Multiple organ failure is the usual cause of death from sepsis. Lysosomal enzymes and free oxygen radicals, especially released by neutrophils, participate in the pathogenesis of organ failure [21]. Various antioxidants have been used to prevent accumulation of free oxygen radicals, which participate in mortality due to sepsis.
Extracts of Petroselinum crispum in vitro and in vivo have been reported to possess antioxidant properties [22, 23]; we have found no report of its protective effects against sepsis.
We used CLP induced sepsis as our model. Sepsis was verified by hemogram (neutrophils, lymphocytes), biochemical (AST, ALT, LDH, BUN, TAS, TOS and OSI levels) and histopathological changes, which are used to confirm sepsis In the comparison between Sham and CLP groups, the increase in the OSI level means that CLP increases oxidative stress, while its decrease between CLP and PcE + CLP groups means that PcE reduces sepsis induced oxidative stress.
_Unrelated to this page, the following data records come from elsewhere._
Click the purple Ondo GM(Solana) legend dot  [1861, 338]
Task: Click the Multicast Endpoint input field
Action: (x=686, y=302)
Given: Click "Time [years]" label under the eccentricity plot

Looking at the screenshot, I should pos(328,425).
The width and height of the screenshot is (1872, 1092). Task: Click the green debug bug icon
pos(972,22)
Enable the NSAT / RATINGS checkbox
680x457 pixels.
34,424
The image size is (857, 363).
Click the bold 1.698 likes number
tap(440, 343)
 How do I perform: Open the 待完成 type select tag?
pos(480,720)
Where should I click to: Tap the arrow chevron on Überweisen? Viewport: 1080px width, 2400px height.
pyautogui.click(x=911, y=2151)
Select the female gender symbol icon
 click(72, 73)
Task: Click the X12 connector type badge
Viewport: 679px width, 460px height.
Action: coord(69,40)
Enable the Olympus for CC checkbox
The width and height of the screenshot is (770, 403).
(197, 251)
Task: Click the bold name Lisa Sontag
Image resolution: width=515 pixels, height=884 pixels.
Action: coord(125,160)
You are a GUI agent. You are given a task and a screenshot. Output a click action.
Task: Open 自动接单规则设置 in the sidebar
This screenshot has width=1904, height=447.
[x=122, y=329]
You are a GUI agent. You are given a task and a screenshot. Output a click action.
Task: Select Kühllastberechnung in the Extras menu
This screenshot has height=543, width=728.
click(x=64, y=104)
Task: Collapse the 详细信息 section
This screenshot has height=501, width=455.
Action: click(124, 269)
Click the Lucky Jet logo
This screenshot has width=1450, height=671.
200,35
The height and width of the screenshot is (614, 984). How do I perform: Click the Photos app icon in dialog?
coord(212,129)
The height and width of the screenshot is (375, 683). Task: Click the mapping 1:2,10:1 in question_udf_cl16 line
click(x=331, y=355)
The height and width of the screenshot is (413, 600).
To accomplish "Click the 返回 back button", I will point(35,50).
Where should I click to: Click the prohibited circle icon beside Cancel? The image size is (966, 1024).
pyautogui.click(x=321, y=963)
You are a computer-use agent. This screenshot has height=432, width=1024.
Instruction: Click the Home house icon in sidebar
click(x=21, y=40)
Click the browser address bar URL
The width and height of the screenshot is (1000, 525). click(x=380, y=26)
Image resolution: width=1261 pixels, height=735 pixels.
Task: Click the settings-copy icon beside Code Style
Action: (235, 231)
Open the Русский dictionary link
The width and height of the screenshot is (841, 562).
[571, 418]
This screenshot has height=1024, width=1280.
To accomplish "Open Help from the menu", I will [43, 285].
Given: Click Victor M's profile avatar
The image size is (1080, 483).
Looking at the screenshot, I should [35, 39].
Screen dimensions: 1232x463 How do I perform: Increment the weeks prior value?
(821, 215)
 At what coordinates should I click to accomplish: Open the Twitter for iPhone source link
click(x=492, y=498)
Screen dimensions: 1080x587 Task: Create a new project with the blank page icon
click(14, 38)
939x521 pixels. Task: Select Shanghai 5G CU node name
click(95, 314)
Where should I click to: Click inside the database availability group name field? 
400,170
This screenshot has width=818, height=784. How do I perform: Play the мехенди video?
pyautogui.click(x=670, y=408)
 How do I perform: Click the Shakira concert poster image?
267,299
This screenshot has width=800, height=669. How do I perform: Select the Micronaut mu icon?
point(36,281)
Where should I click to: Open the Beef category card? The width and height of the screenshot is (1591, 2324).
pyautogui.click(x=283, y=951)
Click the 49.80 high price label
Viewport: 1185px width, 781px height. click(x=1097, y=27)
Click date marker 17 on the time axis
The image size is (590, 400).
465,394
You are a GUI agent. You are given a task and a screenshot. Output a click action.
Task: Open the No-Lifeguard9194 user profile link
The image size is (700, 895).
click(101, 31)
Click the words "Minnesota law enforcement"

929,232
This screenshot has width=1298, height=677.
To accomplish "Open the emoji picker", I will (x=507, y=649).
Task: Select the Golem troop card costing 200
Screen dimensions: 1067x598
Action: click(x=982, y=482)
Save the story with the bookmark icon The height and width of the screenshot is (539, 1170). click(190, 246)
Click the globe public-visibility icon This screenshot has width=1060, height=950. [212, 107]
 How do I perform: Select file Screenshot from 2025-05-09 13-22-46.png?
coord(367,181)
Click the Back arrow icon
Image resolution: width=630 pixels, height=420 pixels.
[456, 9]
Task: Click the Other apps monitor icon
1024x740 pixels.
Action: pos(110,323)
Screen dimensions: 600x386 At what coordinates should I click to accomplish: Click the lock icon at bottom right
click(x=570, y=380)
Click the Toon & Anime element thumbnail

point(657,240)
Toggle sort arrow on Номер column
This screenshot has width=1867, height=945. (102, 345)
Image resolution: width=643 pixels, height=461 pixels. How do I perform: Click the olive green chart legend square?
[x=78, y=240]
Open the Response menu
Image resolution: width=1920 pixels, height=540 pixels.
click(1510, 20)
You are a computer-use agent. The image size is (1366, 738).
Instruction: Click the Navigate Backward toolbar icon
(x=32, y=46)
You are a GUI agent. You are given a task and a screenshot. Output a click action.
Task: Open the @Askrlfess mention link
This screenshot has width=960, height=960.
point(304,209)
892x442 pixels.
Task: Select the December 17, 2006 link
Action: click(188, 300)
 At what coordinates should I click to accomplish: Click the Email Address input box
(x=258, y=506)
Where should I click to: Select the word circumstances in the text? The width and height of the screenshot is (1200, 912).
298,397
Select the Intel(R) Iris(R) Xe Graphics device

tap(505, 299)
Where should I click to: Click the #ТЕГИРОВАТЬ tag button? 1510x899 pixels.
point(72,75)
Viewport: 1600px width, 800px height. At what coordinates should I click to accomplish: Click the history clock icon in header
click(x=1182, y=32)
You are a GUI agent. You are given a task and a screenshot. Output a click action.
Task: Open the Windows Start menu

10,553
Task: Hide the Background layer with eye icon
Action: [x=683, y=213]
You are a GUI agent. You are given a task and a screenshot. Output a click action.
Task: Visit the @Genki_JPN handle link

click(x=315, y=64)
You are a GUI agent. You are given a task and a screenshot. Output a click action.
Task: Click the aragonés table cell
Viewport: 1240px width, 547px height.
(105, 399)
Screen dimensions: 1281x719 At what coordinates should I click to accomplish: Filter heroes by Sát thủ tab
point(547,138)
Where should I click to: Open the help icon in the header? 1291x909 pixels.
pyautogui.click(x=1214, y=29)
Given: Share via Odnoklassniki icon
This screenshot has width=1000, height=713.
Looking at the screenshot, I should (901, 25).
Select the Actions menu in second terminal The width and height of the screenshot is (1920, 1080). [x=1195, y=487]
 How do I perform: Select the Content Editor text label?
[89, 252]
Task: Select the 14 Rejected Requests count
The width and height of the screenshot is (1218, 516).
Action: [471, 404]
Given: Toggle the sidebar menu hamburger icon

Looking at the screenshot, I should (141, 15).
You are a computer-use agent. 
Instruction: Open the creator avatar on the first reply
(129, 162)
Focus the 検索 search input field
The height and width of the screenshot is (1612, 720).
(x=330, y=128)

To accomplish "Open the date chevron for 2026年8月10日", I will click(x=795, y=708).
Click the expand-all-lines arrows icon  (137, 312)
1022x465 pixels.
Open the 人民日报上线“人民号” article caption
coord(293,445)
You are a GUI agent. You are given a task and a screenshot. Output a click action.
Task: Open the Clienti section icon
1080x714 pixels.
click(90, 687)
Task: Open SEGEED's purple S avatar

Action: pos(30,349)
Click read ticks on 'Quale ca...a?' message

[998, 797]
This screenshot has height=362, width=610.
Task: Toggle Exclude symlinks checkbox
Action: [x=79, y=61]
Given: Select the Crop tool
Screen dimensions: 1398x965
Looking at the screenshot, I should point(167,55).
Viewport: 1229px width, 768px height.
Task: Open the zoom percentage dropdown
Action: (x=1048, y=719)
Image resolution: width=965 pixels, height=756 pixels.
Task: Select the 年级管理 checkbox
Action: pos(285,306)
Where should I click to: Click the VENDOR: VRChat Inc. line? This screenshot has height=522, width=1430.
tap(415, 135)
We found a significant decrease in TAS in the intestinal tissue extracts It is described in Methods Even though the decrease in TAS level in CLP group according to Sham group, the increase in PcE + CLP group according to CLP group was not statistically significant, it was significant in that it showed that CLP induced sepsis while PcE reduced it. Previous studies have shown that antioxidant markers are diminished in sepsis via CLP. In a study by Ritter et al., It was demonstrated that antioxidant enzymes such as catalase and superoxide dismutase activity were reduced in essential organs involved in the septic response [24]. [25] reported the increase of glutathione level of parsley extract. With this result, it was concluded that parsley extract had a protective effect due to its antioxidant properties. All of these previous studies show that sepsis increases oxidative stress and the antioxidant system decreases. In the present study, this situation was shown with the change in TOS, OSI and TAS levels. We did not show them one by one, but as oxidative stress markers (TOS, OSI) and antioxidant markers (TAS).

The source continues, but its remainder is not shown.